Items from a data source
§ §
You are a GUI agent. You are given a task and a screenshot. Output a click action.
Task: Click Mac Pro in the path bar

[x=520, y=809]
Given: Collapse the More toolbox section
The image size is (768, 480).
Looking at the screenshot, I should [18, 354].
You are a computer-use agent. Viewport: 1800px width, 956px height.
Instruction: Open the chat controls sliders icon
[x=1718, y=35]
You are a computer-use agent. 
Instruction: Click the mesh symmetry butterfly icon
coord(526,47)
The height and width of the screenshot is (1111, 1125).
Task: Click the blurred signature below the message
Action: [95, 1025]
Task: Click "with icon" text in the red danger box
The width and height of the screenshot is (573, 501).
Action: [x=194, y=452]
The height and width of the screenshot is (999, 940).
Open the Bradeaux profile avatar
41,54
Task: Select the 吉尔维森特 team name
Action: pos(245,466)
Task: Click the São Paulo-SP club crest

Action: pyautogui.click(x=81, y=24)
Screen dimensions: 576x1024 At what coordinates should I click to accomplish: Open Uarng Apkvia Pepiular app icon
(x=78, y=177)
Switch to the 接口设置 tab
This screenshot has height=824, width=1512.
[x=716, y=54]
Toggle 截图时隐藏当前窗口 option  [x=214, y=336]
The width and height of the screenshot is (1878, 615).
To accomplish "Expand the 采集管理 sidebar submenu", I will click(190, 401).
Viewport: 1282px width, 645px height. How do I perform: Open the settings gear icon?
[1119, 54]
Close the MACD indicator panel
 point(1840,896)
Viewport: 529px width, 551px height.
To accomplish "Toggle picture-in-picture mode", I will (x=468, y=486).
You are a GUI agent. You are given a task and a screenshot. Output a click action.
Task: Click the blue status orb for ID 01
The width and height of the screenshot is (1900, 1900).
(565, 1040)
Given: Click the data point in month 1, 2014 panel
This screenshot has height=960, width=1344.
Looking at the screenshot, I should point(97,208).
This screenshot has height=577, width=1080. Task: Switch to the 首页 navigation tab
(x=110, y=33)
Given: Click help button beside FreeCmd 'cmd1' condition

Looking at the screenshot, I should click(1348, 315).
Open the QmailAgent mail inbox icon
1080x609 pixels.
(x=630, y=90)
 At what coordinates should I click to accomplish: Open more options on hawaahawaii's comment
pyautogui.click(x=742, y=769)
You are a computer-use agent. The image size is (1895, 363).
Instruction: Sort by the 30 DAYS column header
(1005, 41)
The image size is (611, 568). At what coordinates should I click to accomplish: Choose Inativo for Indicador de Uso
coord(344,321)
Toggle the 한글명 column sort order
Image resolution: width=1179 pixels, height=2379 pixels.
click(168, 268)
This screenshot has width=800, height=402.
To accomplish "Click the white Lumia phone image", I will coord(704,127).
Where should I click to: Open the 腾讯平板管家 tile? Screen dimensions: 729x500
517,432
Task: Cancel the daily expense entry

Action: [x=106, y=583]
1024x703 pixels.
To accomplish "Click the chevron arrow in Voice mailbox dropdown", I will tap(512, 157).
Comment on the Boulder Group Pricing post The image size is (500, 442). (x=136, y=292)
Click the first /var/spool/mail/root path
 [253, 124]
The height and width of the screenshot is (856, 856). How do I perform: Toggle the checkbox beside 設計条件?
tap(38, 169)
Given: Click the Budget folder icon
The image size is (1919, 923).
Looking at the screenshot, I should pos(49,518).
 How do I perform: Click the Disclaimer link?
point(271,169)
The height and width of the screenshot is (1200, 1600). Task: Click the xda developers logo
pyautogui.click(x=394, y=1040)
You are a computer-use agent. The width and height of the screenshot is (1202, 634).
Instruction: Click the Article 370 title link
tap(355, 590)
§ §
**Task directions**.
Where a line of the data above includes the string "will", pull it out.

**Answer space**.
To accomplish "Expand the 采集管理 sidebar submenu", I will click(190, 401).
To accomplish "Toggle picture-in-picture mode", I will (x=468, y=486).
To accomplish "Click the white Lumia phone image", I will coord(704,127).
To accomplish "Click the chevron arrow in Voice mailbox dropdown", I will tap(512, 157).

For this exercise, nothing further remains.